Professionalism

"Being self-taught, just like amateur status, in my book is a mark of nobility," it said until this morning, in the text where I describe my own background as an aspiring artist.

Perhaps because I have always belonged to the category myself, I have consistently used the word amateur in its best sense: as someone who "do what I do for love and pleasure, and not to make a business or make it big."

Fortunately, even the greatest and most consistent amateur of all is allowed to change his mind.

As anyone who has struggled with the creative process (and has read Steven Pressfield) will know, we humans are capable of coming up with the most insane excuses for not getting the job done.

What I've probably always known (but haven't had the desire or the heart to admit) is that what really separates the amateur from the professional is neither the money, the love, nor the passion, but the willingness to stand up and go to war with the given challenges every single day; not flaunt around like another windbag, but set yourself a concrete, ambitious goal, and work in that direction whenever and wherever the opportunity presents itself, come hell or high water.

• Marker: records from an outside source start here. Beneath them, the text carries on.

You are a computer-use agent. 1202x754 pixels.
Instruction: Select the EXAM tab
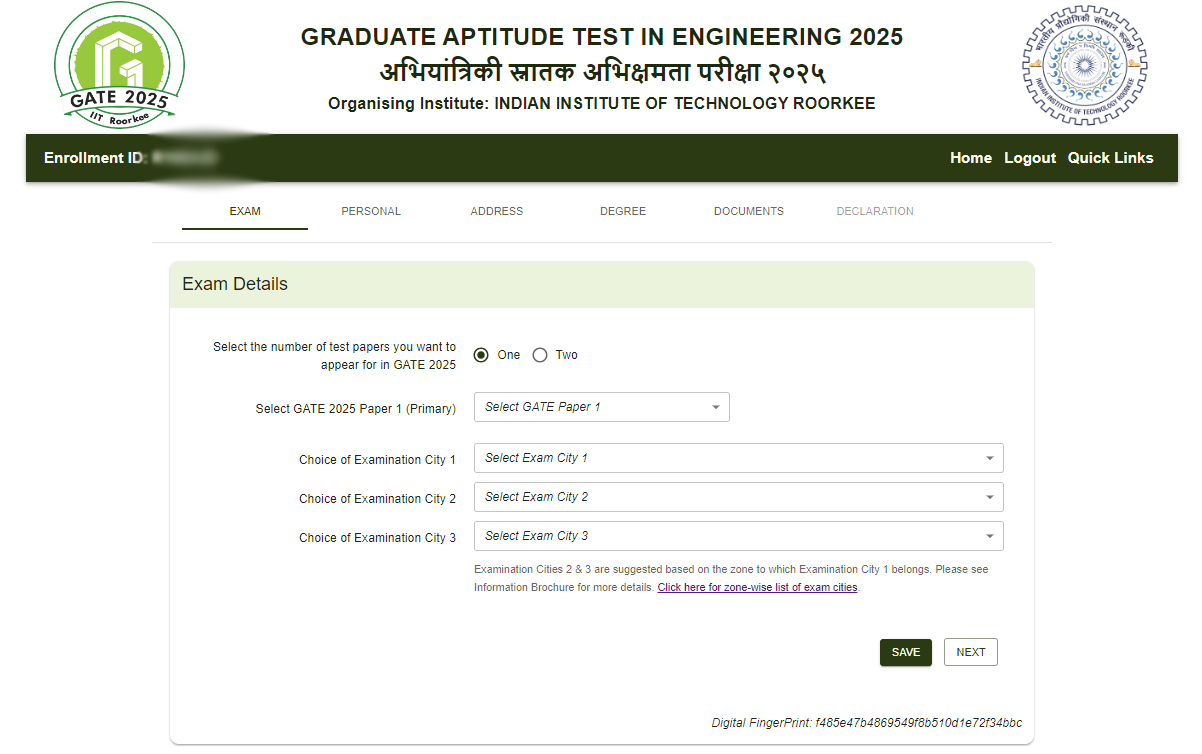244,211
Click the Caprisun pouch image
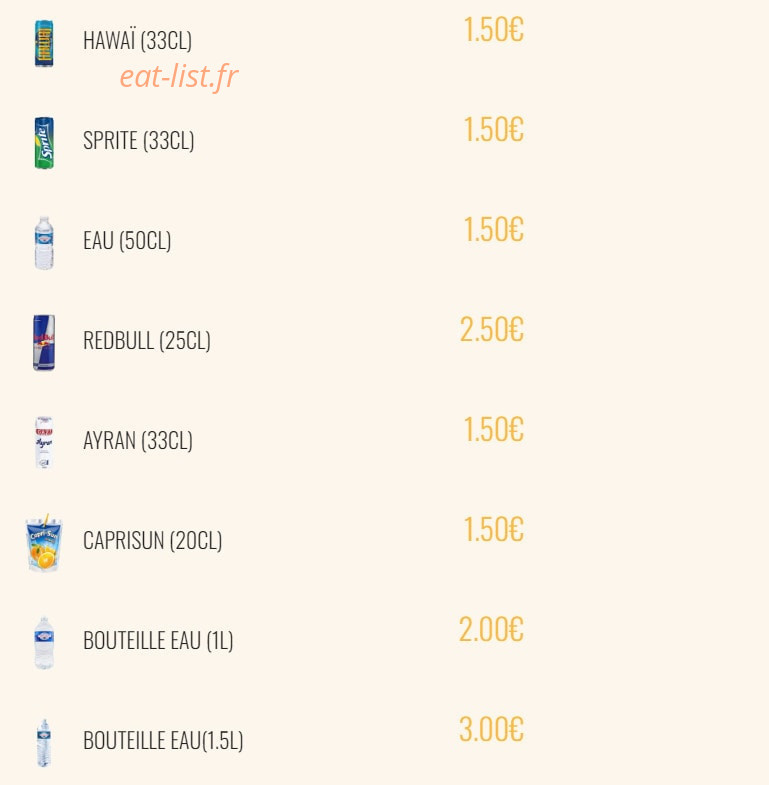 [44, 542]
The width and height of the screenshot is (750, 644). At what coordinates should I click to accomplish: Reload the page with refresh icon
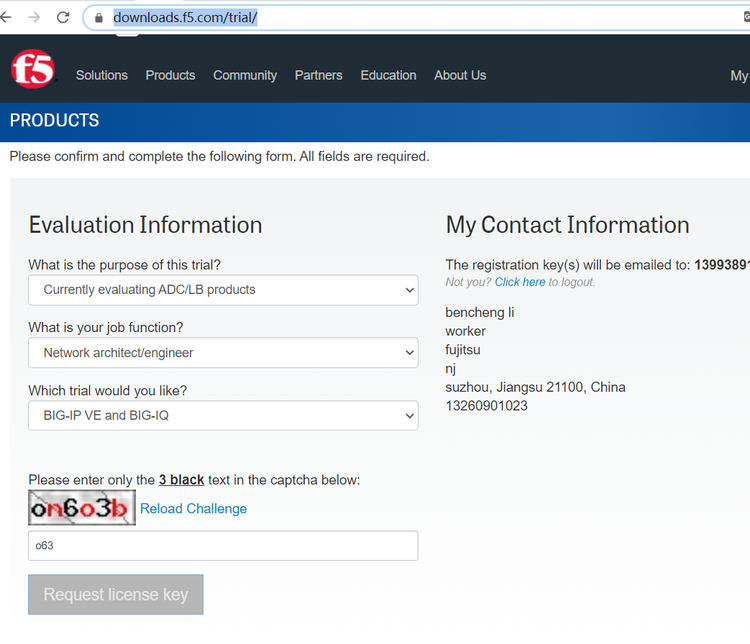pyautogui.click(x=63, y=17)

Exactly as we approach all other (so-called) productive and paid work—in the same way, and with the same obviousness, we have to approach the creative closet.

Although—

Professionalism is damn demanding, draining, and procastination alluring, and present everywhere. Committing to a new creative project is not necessarily as pleasant as one might imagine, when one has never yet wholeheartedly dared to do so.

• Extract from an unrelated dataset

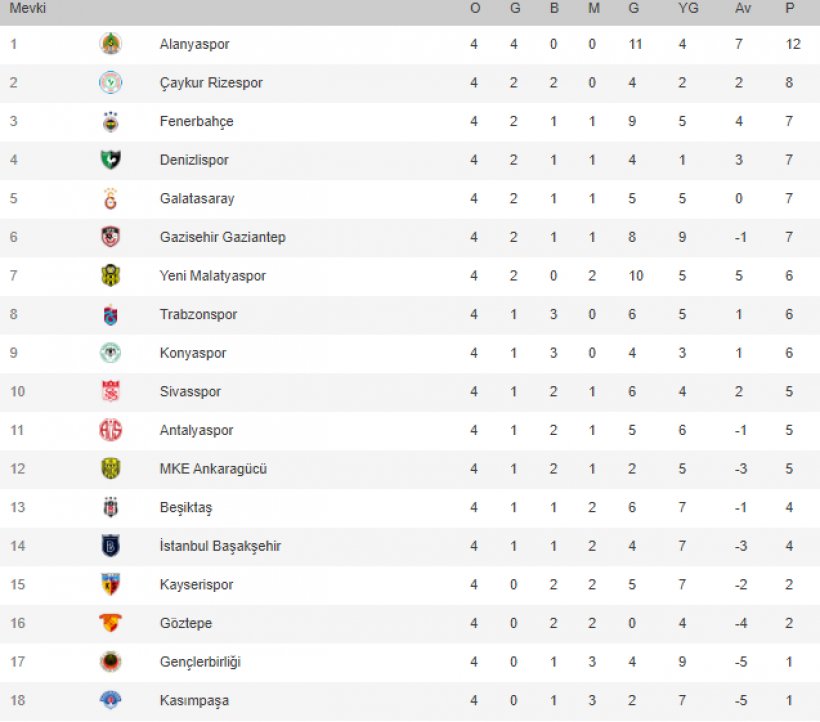
Task: Select the Göztepe team logo
Action: point(110,622)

As anyone who has struggled with the creative process (and has read Steven Pressfield) will know, we humans are capable of coming up with the most insane excuses for not getting the job done.

As long as we haven't started, but still just have the idea of the great novel, the masterpiece, the perfect business case, or whatever the hell we're cooking up inside our heads, reality hasn't confronted us with its ugly, unreasonable demands. All options are still open and no doors closed.

It just doesn't help. Success may happen by chance, but it rarely happens to the dreamer who has never yet ventured out and created a work. The only surefire way to move forward is one tentative, uncertain step at a time: professionally.

The analogy to a regular, professional career is straightforward:

You don't wait to show up to the day job because you haven't gotten your much-needed night's sleep, feel out of sorts, or would rather just spend a sunny day at the beach.

As a craftsman, you don't pack up your tools and leave the construction site for lack of inspiration, but grit your teeth and get started where it makes the most sense. You start in one corner, and take and tackle the mistakes and setbacks you encounter with the best possible mood. You do your work, because it's the better alternative to not doing it. Because you have to.

Acting professionally is the opposite of allowing arbitrariness to prevail. To act professionally is to take responsibility and define one's own narrative intentionally.

Let those be the closing words for now: We can't do it all, but at least we can choose for ourselves. The past few years, when I have finally begun to show my true colors as an artist, have taught me that it is never too late to make the leap from amateur to professional.

Then it could easily be that we will never be able to make an actual living from our true, creative passion. Nevermind. If only we allow ourselves to pretend, and actually commit to living as if it were the case, we are already there anyway.